DATASET CONTENT:

*****

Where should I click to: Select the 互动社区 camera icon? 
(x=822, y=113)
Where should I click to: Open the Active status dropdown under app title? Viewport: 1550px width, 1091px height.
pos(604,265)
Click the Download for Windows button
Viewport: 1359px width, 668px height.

*****

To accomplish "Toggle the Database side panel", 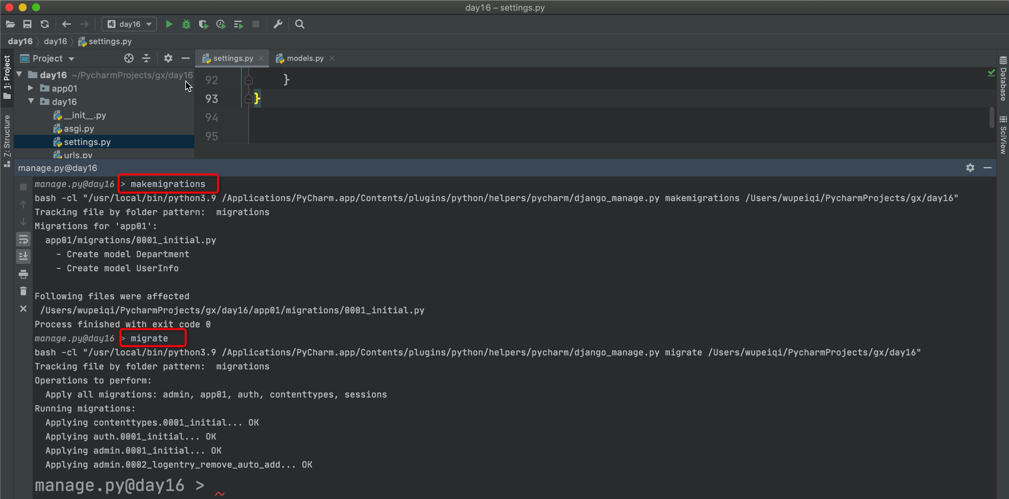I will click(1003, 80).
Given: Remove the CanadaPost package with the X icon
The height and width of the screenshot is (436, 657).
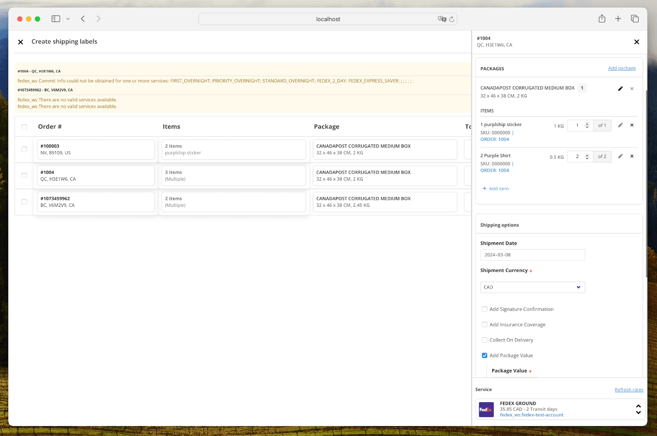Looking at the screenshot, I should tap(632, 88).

*****

WHAT IS NEEDED: Once the line with "Where should I click to: Open" is found in the records above, print exactly that line and every line after it through the line with "Viewport: 1359px width, 668px height.".

OUTPUT OF THE EXERCISE:
Where should I click to: Open the Active status dropdown under app title? Viewport: 1550px width, 1091px height.
pos(604,265)
Click the Download for Windows button
Viewport: 1359px width, 668px height.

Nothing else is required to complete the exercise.